When I moved to this small farm (13 acres) 27 years ago, the neighboring farmers used to get some good laughs watching me learn how to use the equipment. Two years ago, a young man went around to the different neighbors looking for someone to plow, disc, plant some deer plots for him. Between urban sprawl and retirements, it ends up I'm the only guy in the area that still owns a plow!
Hi Al

Yes those with a plow, the numbers are dwindling. Back home in NY the entire road I lived on was farms. We where in the heart of Macintosh country. And I might add a 1/3rd of the road was related to me.... Well, between everyone passing on or moving out there is only 1 farmer left period....

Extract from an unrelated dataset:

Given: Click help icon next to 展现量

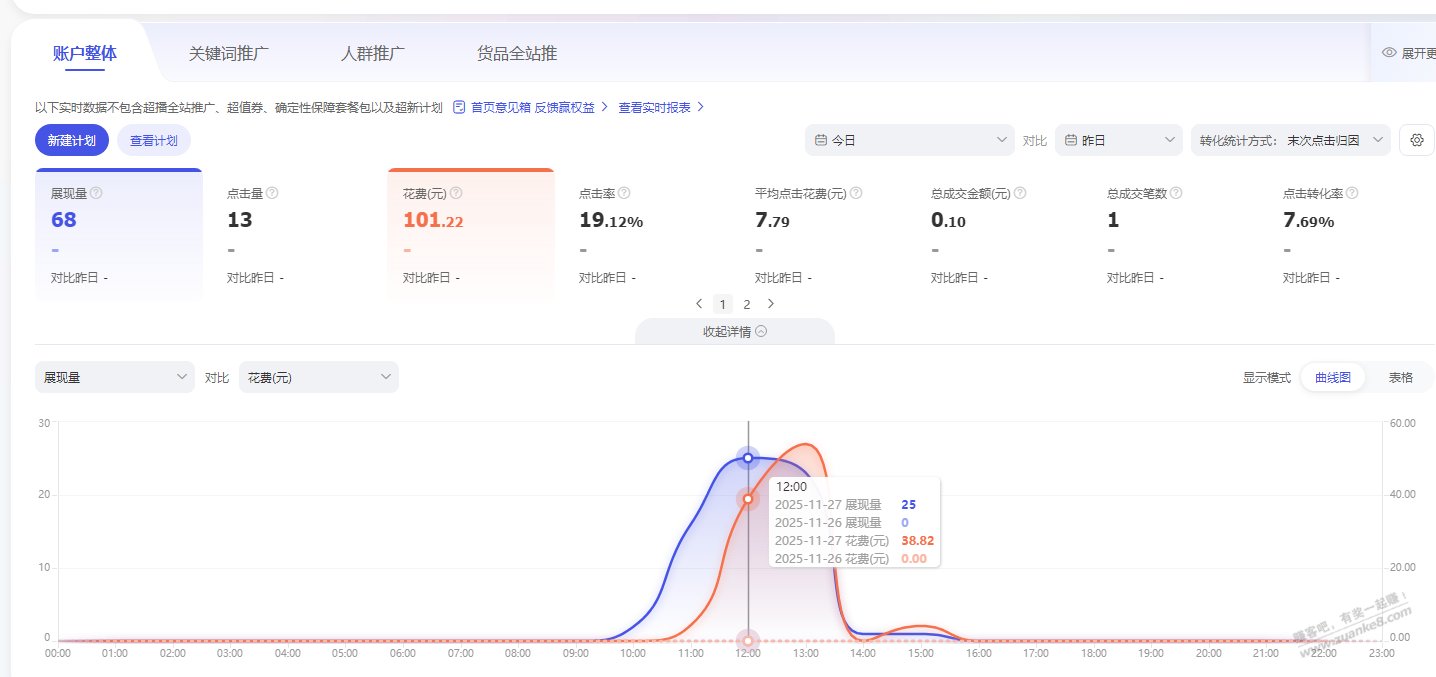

That picture of the 3600 with this disk on the back was taken after my neighbor needed him lawn smoothed out and I was the only one with even a tractor. When I moved here, (20 years ago) I in was in farming country with the exception of a hand full of homes on 5 acre lots that one of the main farmers split up. Well the 500 acre soy bean field across the street sold, it now has at least 350 high end homes on it... my taxes went up... So while I'm not in commercial farming any more, other then the rancher down the road I may to the only one left with a plow and disk...

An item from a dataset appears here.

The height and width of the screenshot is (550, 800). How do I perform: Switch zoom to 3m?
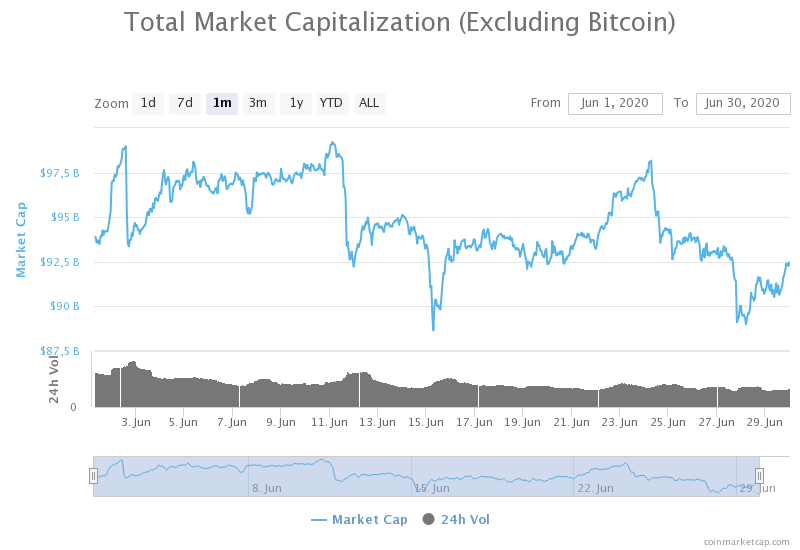(258, 103)

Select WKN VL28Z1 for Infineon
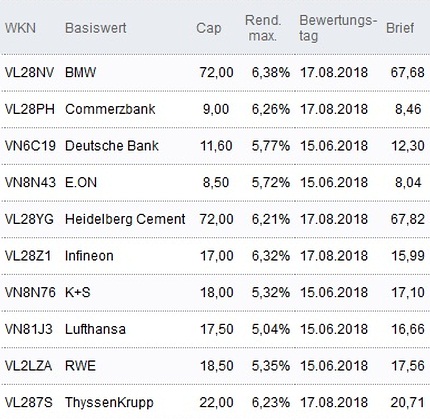(28, 256)
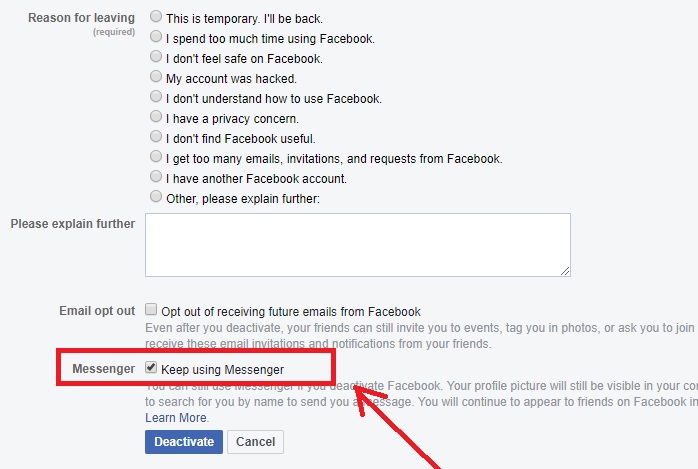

The toys (implements) I kept/acquired here on OH. 7 foot drag spring tooth harrow, 6 foot 3 point disk, 3 point 2 bottom plow, 2 row 3 point cultivator, planting row V plow, 3 point lifting forks, 7 foot 3 point rear blade (dirt and snow), 3 point scoop, 6 foot finishing mower, 10 foot field mower and a 6 x 8 utility trailer (road ready). Enough to still do large gardening, anything I want around the house and deal with the drive way.

So you have 2, 3000's. Cool! Yes those front end loaders are handy. I went the cheap route with the 3 point rear scoop. The log splinter, well yes slow but maybe not too bad. But the Ford with the front end loader may have a larger hydraulic pump. I use to have a full fork lift on the back of mine. Was a mast off an old Clark fork lift converted. The main cylinder went up OK, not as fast as my Uncle's JD 2020 but his was setup with on a front end loader and they had 2 hydraulic pumps, one boosting the other. Regardless of speed, your splitter will beat swinging the sledge

Your 69 3000 must be really close to my sons 67. A good machine.